Ces résolutions furent communiquées à la gouvernante des Pays-Bas au moment même où elle épuisait pour Marie de Médicis tout le faste et toutes les délicatesses de la plus généreuse hospitalité. La reine mère s’était rendue d’Avesnes à Mons, où elle avait été reçue avec le cérémonial en usage pour les souverains ; elle y passa quinze jours, visitant les églises, et assistant à des bals. De La Serre, historiographe de France, a laissé une Histoire curieuse de tout ce qui s’est passé à l’entrée de la reine mère du roi très chrestien dans les villes des Pays-Bas. Il raconte comment Marie de Médicis alla au-devant, de l’infante, qui venait de Mariemont pour la saluer, comment les deux princesses se rencontrèrent à mi-chemin de Mariemont et de Mons.

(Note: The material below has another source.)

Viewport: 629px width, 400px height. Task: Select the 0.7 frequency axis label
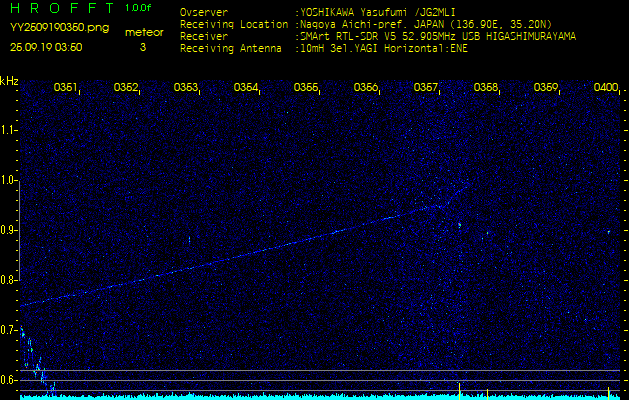[x=10, y=330]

Le frontispice du livre les montre s’embrassant au milieu de la route, l’infante, vieille, amaigrie, vêtue de la robe des Pauvres-Claires, comme on la voit dans le beau portrait de Van-Dyck conservé au musée de Berlin, avec son œil noir, ses grands traits qui rappelaient les Valois plutôt que Charles-Quint. L’infante rentra à Mons avec la reine mère, puis la conduisit par Mariemont à Bruxelles. Elle la mena ensuite à Anvers, lui donnant partout des « entrées » royales. Les deux princesses assistèrent dans cette ville à la procession de la kermesse, elles se rendirent à la maison de Rubens, à l’atelier de Van-Dyck, et visitèrent l’imprimerie de Balthasar Moretus, le petit-fils de l’illustre Plantin. Les princesses allèrent ensuite passer en revue la flottille de Jean de Nassau.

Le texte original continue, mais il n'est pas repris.